Data listing:
▼
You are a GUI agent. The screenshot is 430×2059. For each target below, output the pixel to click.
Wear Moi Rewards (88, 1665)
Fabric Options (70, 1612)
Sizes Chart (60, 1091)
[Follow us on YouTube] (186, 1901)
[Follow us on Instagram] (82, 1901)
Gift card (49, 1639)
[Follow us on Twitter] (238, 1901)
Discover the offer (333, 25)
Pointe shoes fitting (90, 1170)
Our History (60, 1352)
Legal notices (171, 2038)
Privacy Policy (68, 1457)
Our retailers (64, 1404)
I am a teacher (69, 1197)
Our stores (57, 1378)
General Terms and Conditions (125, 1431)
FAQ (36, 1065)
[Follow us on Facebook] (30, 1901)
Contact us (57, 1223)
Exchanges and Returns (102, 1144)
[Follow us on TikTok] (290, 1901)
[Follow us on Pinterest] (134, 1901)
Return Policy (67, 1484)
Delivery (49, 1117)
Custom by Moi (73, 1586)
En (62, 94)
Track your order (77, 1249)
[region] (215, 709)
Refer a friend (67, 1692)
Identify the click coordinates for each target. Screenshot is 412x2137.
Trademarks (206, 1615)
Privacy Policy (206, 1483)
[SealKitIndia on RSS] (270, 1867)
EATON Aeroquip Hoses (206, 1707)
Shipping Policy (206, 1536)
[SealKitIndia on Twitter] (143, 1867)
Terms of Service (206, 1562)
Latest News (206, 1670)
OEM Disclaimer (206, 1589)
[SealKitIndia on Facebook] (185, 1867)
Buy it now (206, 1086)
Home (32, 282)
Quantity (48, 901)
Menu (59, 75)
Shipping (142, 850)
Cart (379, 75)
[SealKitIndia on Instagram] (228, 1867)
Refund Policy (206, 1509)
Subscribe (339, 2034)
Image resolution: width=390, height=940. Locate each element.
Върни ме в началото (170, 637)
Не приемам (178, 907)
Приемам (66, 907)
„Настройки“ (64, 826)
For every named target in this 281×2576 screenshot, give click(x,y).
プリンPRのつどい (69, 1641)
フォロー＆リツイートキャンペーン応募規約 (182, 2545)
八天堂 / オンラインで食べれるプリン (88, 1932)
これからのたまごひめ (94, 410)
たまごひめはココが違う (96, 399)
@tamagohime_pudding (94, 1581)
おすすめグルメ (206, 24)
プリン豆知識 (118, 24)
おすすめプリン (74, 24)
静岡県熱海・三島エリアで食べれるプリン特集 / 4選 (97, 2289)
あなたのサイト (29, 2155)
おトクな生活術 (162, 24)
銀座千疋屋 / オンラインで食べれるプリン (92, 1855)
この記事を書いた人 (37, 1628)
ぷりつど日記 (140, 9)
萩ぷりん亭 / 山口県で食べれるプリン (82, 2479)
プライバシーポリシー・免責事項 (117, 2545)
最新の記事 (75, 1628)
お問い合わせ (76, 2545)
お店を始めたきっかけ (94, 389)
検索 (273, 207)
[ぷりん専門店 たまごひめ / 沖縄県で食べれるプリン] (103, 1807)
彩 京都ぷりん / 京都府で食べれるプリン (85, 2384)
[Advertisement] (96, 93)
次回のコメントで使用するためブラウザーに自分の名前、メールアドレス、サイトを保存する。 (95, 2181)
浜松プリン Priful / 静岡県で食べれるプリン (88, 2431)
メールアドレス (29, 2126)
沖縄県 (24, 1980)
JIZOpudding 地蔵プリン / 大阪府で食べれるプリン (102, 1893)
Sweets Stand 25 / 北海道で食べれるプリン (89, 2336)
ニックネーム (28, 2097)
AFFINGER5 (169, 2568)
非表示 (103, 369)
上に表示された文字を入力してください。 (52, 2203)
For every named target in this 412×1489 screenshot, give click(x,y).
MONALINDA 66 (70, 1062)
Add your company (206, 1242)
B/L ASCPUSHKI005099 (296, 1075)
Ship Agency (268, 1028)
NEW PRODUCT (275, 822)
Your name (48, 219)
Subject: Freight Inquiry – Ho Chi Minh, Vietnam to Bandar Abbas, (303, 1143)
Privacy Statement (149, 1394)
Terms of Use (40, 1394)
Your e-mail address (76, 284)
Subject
▲
Task: All the lines above should be written out once more, exactly.

Task response:
You are a GUI agent. The screenshot is 430×2059. For each target below, output the pixel to click.
Wear Moi Rewards (88, 1665)
Fabric Options (70, 1612)
Sizes Chart (60, 1091)
[Follow us on YouTube] (186, 1901)
[Follow us on Instagram] (82, 1901)
Gift card (49, 1639)
[Follow us on Twitter] (238, 1901)
Discover the offer (333, 25)
Pointe shoes fitting (90, 1170)
Our History (60, 1352)
Legal notices (171, 2038)
Privacy Policy (68, 1457)
Our retailers (64, 1404)
I am a teacher (69, 1197)
Our stores (57, 1378)
General Terms and Conditions (125, 1431)
FAQ (36, 1065)
[Follow us on Facebook] (30, 1901)
Contact us (57, 1223)
Exchanges and Returns (102, 1144)
[Follow us on TikTok] (290, 1901)
[Follow us on Pinterest] (134, 1901)
Return Policy (67, 1484)
Delivery (49, 1117)
Custom by Moi (73, 1586)
En (62, 94)
Track your order (77, 1249)
[region] (215, 709)
Refer a friend (67, 1692)
Identify the click coordinates for each target. Screenshot is 412x2137.
Trademarks (206, 1615)
Privacy Policy (206, 1483)
[SealKitIndia on RSS] (270, 1867)
EATON Aeroquip Hoses (206, 1707)
Shipping Policy (206, 1536)
[SealKitIndia on Twitter] (143, 1867)
Terms of Service (206, 1562)
Latest News (206, 1670)
OEM Disclaimer (206, 1589)
[SealKitIndia on Facebook] (185, 1867)
Buy it now (206, 1086)
Home (32, 282)
Quantity (48, 901)
Menu (59, 75)
Shipping (142, 850)
Cart (379, 75)
[SealKitIndia on Instagram] (228, 1867)
Refund Policy (206, 1509)
Subscribe (339, 2034)
Image resolution: width=390, height=940. Locate each element.
Върни ме в началото (170, 637)
Не приемам (178, 907)
Приемам (66, 907)
„Настройки“ (64, 826)
For every named target in this 281×2576 screenshot, give click(x,y).
プリンPRのつどい (69, 1641)
フォロー＆リツイートキャンペーン応募規約 (182, 2545)
八天堂 / オンラインで食べれるプリン (88, 1932)
これからのたまごひめ (94, 410)
たまごひめはココが違う (96, 399)
@tamagohime_pudding (94, 1581)
おすすめグルメ (206, 24)
プリン豆知識 (118, 24)
おすすめプリン (74, 24)
静岡県熱海・三島エリアで食べれるプリン特集 / 4選 (97, 2289)
あなたのサイト (29, 2155)
おトクな生活術 (162, 24)
銀座千疋屋 / オンラインで食べれるプリン (92, 1855)
この記事を書いた人 (37, 1628)
ぷりつど日記 (140, 9)
萩ぷりん亭 / 山口県で食べれるプリン (82, 2479)
プライバシーポリシー・免責事項 (117, 2545)
最新の記事 (75, 1628)
お問い合わせ (76, 2545)
お店を始めたきっかけ (94, 389)
検索 (273, 207)
[ぷりん専門店 たまごひめ / 沖縄県で食べれるプリン] (103, 1807)
彩 京都ぷりん / 京都府で食べれるプリン (85, 2384)
[Advertisement] (96, 93)
次回のコメントで使用するためブラウザーに自分の名前、メールアドレス、サイトを保存する。 (95, 2181)
浜松プリン Priful / 静岡県で食べれるプリン (88, 2431)
メールアドレス (29, 2126)
沖縄県 (24, 1980)
JIZOpudding 地蔵プリン / 大阪府で食べれるプリン (102, 1893)
Sweets Stand 25 / 北海道で食べれるプリン (89, 2336)
ニックネーム (28, 2097)
AFFINGER5 (169, 2568)
非表示 (103, 369)
上に表示された文字を入力してください。 (52, 2203)
For every named target in this 412×1489 screenshot, give click(x,y).
MONALINDA 66 (70, 1062)
Add your company (206, 1242)
B/L ASCPUSHKI005099 (296, 1075)
Ship Agency (268, 1028)
NEW PRODUCT (275, 822)
Your name (48, 219)
Subject: Freight Inquiry – Ho Chi Minh, Vietnam to Bandar Abbas, (303, 1143)
Privacy Statement (149, 1394)
Terms of Use (40, 1394)
Your e-mail address (76, 284)
Subject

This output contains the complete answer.